On February 21, 2012, the Supreme Court decided Marmet Health Care Center v. Brown, No. 11-391 and 1-394, holding that state and federal courts must enforce the Federal Arbitration Act (FAA), 9 U. S. C. §1 et seq., with respect to all arbitration agreements covered by that statute.
Three plaintiffs brought actions against Marmet Health Care Center, a nursing home, claiming that Marnet's negligence had resulted in the death of a family member. All three decedents had been cared for by Marmet pursuant to contracts that required the parties to arbitrate all disputes. The trial court dismissed the plaintiffs' claims based on the arbitration agreements. The West Virginia Supreme Court reversed, holding that the state's public policy barred a pre-occurrence arbitration agreement in a nursing-home admission contract that required arbitration of a negligence claim that results in personal injury or death. In arriving at this holding, the West Virginia Supreme Court rejected the United States Supreme Court's interpretation of the Federal Arbitration Act (FAA), holding that Congress could not have intended the FAA to apply to personal injury or wrongful death suits that are only tangentially related to a contract, particularly where a necessary service is involved.
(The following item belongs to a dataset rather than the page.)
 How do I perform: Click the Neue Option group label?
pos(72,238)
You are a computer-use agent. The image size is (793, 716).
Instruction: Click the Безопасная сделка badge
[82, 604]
The Supreme Court reversed, holding that its interpretation of the FAA was controlling and that the state court was not free to disregard its precedent. Because the Supreme Court had held (as recently as last term) that a state law prohibiting arbitration of a particular type of claim is displaced by the FAA, that holding controls. The Court remanded the case to the state court for the narrow inquiry of whether the arbitration provision is unenforceable under state common law principles that are not specific to arbitration and thus not pre-empted by the FAA.
The Court delivered its decision per curiam.